As agriculture and forestry are increasingly hit by climate change, the projects displayed will look into knowledge and innovation and climate change adaptation practices in the farming and forestry sectors.
Three workshops will address this theme:
- the first one will deal with soils, essential for agricultural production
- the second workshop will focus on biodiversity, as an effective lever for the transition towards sustainable development and management practices and a resource requiring both protection and valorisation
- the third one will discuss climate-resilient farming and forestry systems, and water management.
· Soils: fertility, fight against erosion and biology life
For many years, soils have been regarded as merely an inert substrate, and loss of fertility was compensated for by the addition of chemical inputs. However, soil quality and health, and their crucial role for the ecosystem, have become again a major concern for farming and forestry sectors. This workshop will discuss soil management practices that help to combat soil erosion, increase and preserve soil fertility and biology, notably by increasing soil organic matter and through soil preparation and crop diversification. The introduction of protein crops and intermediate crops to improve the symbiotic relationships between plants and micro-organisms and to combat soil contamination and the negative effects of climate change (eg. through greater water retention and increasing carbon storage in soils) will also be discussed.
· Climate resilient farming systems and water management
Agriculture and forestry are directly affected by the effects of climate change (drought, rising temperatures, health risks, etc.). This leads to changing harvest dates, the emergence of new pests and diseases, and in general new conditions to which crops are not adapted. As a consequence, cropping systems will need to be adapted and planned according to new climatic conditions. New strategies and management practices will need to be explored and put in place. We are already witnessing some of these changes. For instance, water use and management is already a source of tension and conflict in many places, and this calls for changes in farming systems. As a result of this, in order to meet the qualitative and quantitative challenges involved in water management and reconcile the interests of farmers and other users and suppliers of water, the involvement of new, non-traditional partners becomes relevant, as well as bringing together farmers and the whole set of water users and providers.

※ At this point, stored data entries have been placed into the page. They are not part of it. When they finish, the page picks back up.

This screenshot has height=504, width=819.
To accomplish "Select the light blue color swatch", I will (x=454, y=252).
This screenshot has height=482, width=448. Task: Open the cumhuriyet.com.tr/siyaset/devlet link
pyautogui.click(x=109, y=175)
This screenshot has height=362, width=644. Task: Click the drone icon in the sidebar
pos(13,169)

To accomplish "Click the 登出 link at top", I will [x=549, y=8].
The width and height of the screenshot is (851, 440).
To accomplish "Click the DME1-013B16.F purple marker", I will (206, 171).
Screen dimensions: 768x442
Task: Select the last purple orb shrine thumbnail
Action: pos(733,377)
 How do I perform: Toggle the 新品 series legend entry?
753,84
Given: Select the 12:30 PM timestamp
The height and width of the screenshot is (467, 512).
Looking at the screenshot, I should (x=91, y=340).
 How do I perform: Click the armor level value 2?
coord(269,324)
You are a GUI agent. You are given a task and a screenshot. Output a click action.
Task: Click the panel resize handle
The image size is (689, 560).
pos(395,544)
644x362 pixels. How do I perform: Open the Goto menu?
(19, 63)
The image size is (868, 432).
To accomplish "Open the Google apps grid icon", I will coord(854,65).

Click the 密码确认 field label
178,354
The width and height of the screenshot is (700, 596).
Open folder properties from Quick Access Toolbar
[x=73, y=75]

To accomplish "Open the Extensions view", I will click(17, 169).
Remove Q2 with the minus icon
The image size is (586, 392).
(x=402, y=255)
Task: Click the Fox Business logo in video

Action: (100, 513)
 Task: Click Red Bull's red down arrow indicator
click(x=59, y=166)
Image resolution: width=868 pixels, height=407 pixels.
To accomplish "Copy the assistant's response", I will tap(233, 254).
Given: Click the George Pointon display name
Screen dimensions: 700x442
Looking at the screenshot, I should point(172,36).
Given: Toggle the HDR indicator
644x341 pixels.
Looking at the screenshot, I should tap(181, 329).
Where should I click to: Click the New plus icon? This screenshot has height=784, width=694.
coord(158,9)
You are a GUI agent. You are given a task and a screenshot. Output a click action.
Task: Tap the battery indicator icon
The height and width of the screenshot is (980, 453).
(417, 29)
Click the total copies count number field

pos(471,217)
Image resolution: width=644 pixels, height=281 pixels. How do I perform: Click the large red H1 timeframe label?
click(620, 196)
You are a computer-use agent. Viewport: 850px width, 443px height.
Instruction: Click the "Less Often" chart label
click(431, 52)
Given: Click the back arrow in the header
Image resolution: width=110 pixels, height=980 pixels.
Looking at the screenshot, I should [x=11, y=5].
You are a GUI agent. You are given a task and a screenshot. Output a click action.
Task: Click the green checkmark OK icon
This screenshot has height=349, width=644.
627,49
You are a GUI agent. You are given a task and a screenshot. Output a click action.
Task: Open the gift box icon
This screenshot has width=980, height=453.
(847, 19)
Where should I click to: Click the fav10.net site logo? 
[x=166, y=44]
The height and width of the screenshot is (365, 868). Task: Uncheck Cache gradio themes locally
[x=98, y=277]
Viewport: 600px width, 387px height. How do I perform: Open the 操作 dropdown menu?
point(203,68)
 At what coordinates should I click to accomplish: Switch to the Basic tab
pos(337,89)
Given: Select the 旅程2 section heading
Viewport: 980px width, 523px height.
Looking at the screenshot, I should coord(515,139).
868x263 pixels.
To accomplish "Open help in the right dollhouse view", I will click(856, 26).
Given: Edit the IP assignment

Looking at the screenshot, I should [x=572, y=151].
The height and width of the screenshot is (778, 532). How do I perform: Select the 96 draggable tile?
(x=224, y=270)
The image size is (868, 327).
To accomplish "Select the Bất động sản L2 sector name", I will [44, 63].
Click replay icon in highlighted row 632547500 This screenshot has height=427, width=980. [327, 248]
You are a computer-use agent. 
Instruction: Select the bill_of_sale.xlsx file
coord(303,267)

At the same time, trees play a role in mitigating the effects of climate change (for instance, by contributing to carbon sequestration in the soil). Agro-forestry will be promoted as a mean to protect agricultural production (by, for instance, providing shade for crops and animals). Moreover, sustainable forest management practices that maximise carbon storage both above and under the soil surface are drivers of climate change mitigation.
· Wild, cultivated and domesticated biodiversity
Promoting biodiversity within the farm and livestock and in its surrounding landscape, including within forests, constitutes both an objective and a lever in terms of ensuring the success of the agro-ecological transition. This allows increasing reliance on nature in order to limit or reduce the use of chemical products on the farm. Moreover, genetic diversity is a powerful resource for climate change adaptation and for increasing the resilience of agricultural and forestry ecosystems. This workshop will look into farming and forestry practices that promote biodiversity, and into the relationships that those involved in farming and forestry can build with other stakeholders in their regions with the aim to preserve biodiversity. Finally, this workshop will cover both crop and animal biodiversity and the promotion of varietal diversity and breed diversity, as means to enable farms to adapt to changing environmental and climatic conditions.